Read the data, and whenever a line holds the word "will", report that line.

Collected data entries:
.....

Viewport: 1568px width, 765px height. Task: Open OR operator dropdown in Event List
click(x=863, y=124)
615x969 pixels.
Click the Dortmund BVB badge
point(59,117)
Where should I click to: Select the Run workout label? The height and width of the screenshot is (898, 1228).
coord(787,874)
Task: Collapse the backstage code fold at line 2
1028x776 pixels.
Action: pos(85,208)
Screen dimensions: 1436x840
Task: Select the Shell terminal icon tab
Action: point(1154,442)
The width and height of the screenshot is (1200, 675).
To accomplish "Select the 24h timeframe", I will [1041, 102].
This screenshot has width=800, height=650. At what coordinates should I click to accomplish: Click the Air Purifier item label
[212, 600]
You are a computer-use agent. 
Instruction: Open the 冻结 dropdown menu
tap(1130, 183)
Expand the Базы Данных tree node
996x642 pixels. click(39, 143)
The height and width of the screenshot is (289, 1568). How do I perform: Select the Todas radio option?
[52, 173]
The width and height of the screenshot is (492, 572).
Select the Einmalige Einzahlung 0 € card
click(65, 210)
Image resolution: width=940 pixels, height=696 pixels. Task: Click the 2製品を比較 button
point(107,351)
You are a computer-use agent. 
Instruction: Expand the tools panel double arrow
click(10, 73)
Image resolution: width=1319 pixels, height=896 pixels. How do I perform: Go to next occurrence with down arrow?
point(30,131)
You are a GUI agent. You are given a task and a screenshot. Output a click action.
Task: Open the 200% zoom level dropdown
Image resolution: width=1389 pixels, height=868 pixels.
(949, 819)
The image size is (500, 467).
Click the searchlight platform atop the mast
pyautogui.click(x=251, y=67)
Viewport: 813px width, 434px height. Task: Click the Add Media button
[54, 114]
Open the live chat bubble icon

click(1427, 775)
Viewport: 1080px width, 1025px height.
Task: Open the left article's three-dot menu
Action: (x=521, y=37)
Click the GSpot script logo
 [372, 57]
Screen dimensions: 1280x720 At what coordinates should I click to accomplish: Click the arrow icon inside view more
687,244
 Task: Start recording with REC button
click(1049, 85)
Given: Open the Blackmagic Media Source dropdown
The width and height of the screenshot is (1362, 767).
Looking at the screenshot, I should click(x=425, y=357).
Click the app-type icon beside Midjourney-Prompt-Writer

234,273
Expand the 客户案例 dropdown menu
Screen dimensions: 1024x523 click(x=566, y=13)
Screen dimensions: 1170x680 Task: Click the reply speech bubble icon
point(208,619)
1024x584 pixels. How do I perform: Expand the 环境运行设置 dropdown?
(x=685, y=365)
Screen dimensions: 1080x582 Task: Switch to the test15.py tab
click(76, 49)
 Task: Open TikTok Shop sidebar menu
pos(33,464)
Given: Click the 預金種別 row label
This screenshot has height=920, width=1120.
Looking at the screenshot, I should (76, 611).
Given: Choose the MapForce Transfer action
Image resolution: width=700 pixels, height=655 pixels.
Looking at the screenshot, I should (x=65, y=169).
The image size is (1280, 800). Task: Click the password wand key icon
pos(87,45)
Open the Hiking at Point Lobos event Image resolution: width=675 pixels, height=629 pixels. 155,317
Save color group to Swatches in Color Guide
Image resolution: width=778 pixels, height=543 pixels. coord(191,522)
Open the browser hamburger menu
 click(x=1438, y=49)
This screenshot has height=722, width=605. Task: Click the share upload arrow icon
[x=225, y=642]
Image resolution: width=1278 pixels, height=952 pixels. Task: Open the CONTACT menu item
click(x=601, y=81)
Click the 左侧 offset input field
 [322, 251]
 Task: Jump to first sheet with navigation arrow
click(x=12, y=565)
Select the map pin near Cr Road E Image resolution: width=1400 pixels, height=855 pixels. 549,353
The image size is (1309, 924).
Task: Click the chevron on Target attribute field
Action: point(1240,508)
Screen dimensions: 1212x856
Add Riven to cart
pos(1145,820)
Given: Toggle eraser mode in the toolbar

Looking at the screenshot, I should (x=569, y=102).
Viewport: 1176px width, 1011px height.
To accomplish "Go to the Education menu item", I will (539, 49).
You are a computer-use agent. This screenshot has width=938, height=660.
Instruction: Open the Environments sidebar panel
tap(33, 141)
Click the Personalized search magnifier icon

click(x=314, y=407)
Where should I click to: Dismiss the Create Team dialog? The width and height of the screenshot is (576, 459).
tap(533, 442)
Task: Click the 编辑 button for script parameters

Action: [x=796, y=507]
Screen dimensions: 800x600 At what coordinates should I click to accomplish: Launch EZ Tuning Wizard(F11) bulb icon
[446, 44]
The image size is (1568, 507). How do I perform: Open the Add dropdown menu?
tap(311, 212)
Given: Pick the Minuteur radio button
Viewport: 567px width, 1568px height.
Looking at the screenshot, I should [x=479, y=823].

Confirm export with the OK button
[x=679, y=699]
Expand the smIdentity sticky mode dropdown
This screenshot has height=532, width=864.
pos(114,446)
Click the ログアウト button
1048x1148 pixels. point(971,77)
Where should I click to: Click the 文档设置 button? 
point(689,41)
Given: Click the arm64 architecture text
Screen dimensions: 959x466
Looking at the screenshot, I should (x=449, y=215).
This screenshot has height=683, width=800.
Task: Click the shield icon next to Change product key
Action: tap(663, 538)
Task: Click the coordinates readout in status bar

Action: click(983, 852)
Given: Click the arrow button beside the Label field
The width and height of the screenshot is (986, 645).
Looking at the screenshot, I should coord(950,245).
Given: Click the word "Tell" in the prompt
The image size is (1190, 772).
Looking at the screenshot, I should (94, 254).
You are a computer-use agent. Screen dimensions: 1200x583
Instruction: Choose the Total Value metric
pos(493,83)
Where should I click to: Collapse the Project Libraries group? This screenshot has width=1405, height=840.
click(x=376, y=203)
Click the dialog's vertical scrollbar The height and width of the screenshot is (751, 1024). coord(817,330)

.....

Solution for this task:
To accomplish "Select the 24h timeframe", I will [1041, 102].
To accomplish "Go to the Education menu item", I will (539, 49).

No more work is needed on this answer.